Two of the major crypto exchange entities by volume, Crypto.com, and FTX, are reportedly leaving their footprints in new markets via securing a crypto license in Dubai and setting up shop in Japan, respectively.
Specifically, Crypto.com reportedly issued an announcement on June 2nd revealing that it managed to secure the provisional green light from the Dubai Virtual Assets Regulatory Authority (VARA), regarding its virtual asset license, offering the firm the needed regulatory go-ahead based on initial compliance checks.
The exchange claimed that VARA will conduct additional due diligence and other mandated requirements prior to the issuance of its full operating license, with the expected timeline not specified but said to happen in the “near term.”

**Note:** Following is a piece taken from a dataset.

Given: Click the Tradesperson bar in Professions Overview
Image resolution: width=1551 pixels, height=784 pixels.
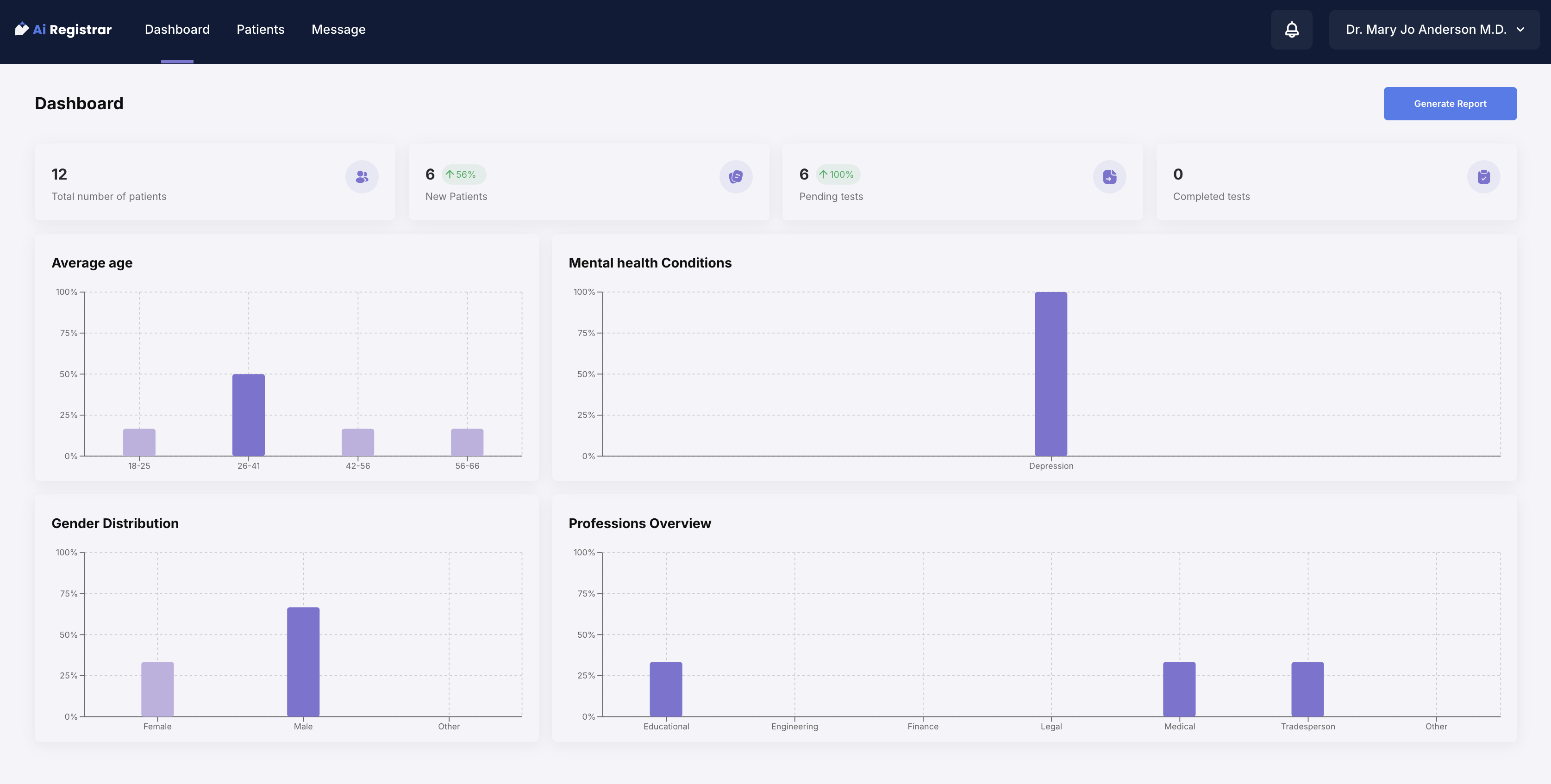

Crypto.com disclosed in March its plan to form a regional office in the United Arab Emirates (UAE) most major urban area, following the enactment of new regulations for crypto and created VARA with the primary target of making Dubai a global hub for crypto.
The UAE Minister of State for Foreign Trade, Thani Al Zeyoudi, further shared the nation’s belief in “cryptocurrencies, virtual assets and blockchain will revolutionize the financial services sector”, claiming it is “attracting companies to the UAE to build on this vision and enable technologies of the future to flourish here.”
FTX – which snatched the second spot of Coinbase in the list of biggest centralized exchanges in terms of volume – has reportedly introduced FTX Japan in a bid to cater to its clients based in the nation, following the acquisition of the local Liquid crypto exchange in February.
Japan reportedly employs a tight regulatory grip on crypto exchanges looking to function locally, with the commissioner of the crypto regulator, the Financial Services Agency (FSA), even admitting it makes things “rather tough” for exchanges.
FTX CEO Sam Bankman-Fried said that “Japan is a highly regulated market with a potential market size of almost $1 trillion” for crypto trading.